Доктор Савиоли! Как громкое эхо всплыло это имя в моей душе. Вереница расплывчатых картин трепетала в моем сердце, вызывая страшные подозрения, обрушившиеся на меня. Мне хотелось расспросить Хароузека, от страха рассказать ему быстрее все, что я в тот раз пережил, и тут я увидел, что им овладел приступ резкого кашля и он вот-вот упадет. Я успел еще только заметить, как он, с трудом опираясь о стену, еле волочит ноги по лужам, кивнув мне головой на прощанье.

Да, да, он прав, он говорил не в бреду, понимал я, это неуловимая тень преступления, крадущаяся по переулку днем и ночью и пытающаяся обрести плоть и кровь.

Она носится в воздухе, но мы не замечаем. Вдруг эта тень низвергается в человеческую душу, мы не догадываемся — тут ли, там ли. И прежде чем успеваем понять, бесформенное обрело форму и все давным-давно свершено.

И только еще смутные толки о каком-то ужасном происшествии доходят до нас.

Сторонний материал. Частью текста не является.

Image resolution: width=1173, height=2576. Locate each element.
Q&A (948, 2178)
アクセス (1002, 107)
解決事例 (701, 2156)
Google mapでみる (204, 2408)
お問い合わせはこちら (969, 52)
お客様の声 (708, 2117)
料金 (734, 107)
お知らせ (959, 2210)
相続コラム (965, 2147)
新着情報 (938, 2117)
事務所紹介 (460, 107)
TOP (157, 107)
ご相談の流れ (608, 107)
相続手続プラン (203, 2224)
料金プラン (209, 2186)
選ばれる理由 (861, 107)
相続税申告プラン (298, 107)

Я сразу же понял эти загадочные создания, обитавшие вокруг меня, в их внутренней сути: их безвольно несло по жизни, поддерживаемой невидимым магнетическим течением, так же как недавно в грязной водосточной канаве проносило свадебный букет новобрачных.

Мне казалось, будто все дома уставились на меня хитрыми глазами, полными неописуемой злобы, а ворота распахнули черные пасти, из которых вырвали языки, — глотки, готовые издать оглушительный вой, настолько оглушительный и полный злобы, что от страха душа уйдет в пятки.

Что же еще сказал в конце студент о старьевщике? Я шепотом повторил его слова: Аарон Вассертрум наедине со своей алчностью и восковой куклой.

Что он подразумевал под восковой куклой?

Это могло быть всего лишь сравнением, успокаивал я себя, одной из тех болезненных метафор, с которыми он обычно нападал врасплох, они были непонятны собеседнику — метафоры, ставшие позднее зримыми, могли испугать до глубины души, как вещи необычной формы, когда на них внезапно падает яркий луч света.

Я глубоко вздохнул, чтобы успокоиться и избавиться от жуткого впечатления, произведенного на меня рассказом Хароузека.

Я лучше теперь различал людей, стоявших со мною под аркой, — рядом находился тучный старик. Тот самый, что недавно так отвратительно смеялся.

Он был в черном сюртуке и перчатках и пристально смотрел разгоревшимися глазами на арку ворот у противоположного дома.

Его гладко выбритое лицо с мясистыми вульгарными складками подергивалось от возбуждения.

Невольно последовал я за его взглядом и заметил, что он как зачарованный прилип глазами к рыжей Розине, стоявшей по ту сторону переулка с неизменной ухмылкой на губах.

Старик пытался делать ей знаки, и я видел, что она все хорошо понимает, но ведет себя так, словно до нее ничего не доходит.

Наконец старик потерял терпение, зашлепал на носках и смешно поскакал по лужам, как большой гуттаперчевый мячик.

Его, видно, все знали — я услышал немало насмешливых замечаний в его адрес. Бродяга за моей спиной с красным вязаным шарфом на шее, в голубой военной фуражке и сигаретой за ухом, осклабясь, намекал на то, в чем я не разбирался.

Я только понял, что в еврейском квартале старика звали «вольным каменщиком». После упоминания клички кто-то заметил, что старик, как обычно, изнасилует девчонку, но благодаря тому, что он свой человек в полиции, ему все сойдет с рук.

Вскоре Розина и старик исчезли в сумраке подъезда.

Пунш

Мы растворили окна, чтобы проветрить мою прокуренную каморку.